However, the application of BE insights in the public sphere may
be challenged. As described in the previous subsection, most BE
studies pertain to basic moral prohibitions on lying, cheating,
and stealing rather than the duty of public officials to advance the
public good. They look at individual and simple decision making
by private individuals during a single laboratory session rather than
collective, procedurally structured, and repeated decision making
by public officials over an extended period of time.
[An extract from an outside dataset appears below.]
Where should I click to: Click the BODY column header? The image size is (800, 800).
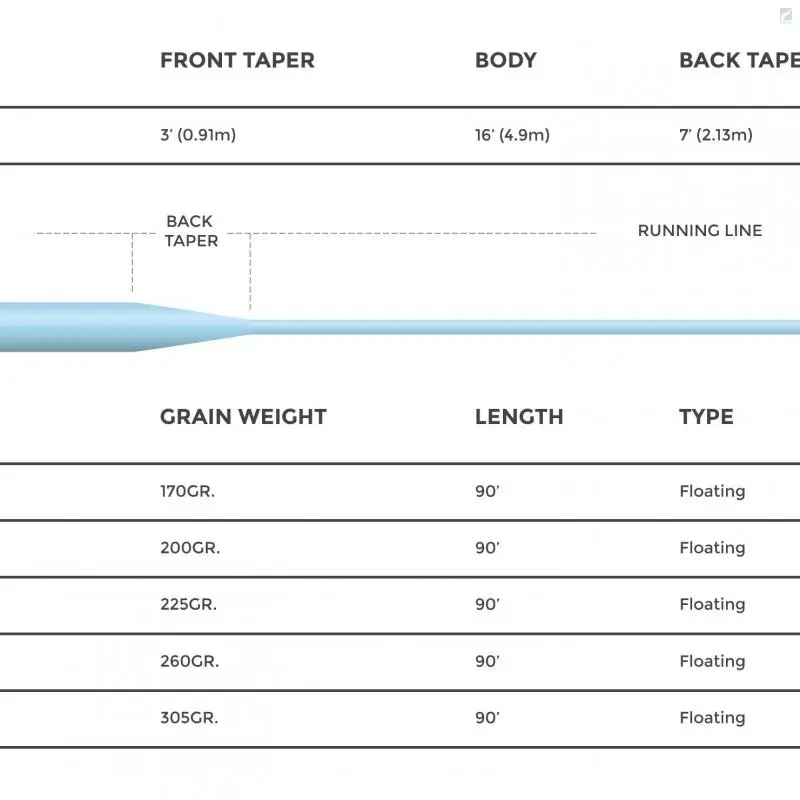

All of these
differences call for caution when applying insights from BE to
governmental decision making and for additional inquiry into its
special characteristics—issues we elaborate in the next two sections.
We nevertheless believe that such application is warranted—in some
respects even a fortiori.

Let us begin with the pertinent norms—the prohibitions on
cheating and stealing versus the duty to pursue the public good
rather than that of powerful interest groups or one ’ s own interests.
Arguably, promoting one ’ s self-interest (or those of small interest
groups) instead of the public good is different from lying and
cheating: the duty to promote the public good is not an entrenched,
basic moral norm, and it is more ambiguous than the prohibition
on dishonest behavior, as it is often unclear what constitutes the
“public good” and which course of action best serves it.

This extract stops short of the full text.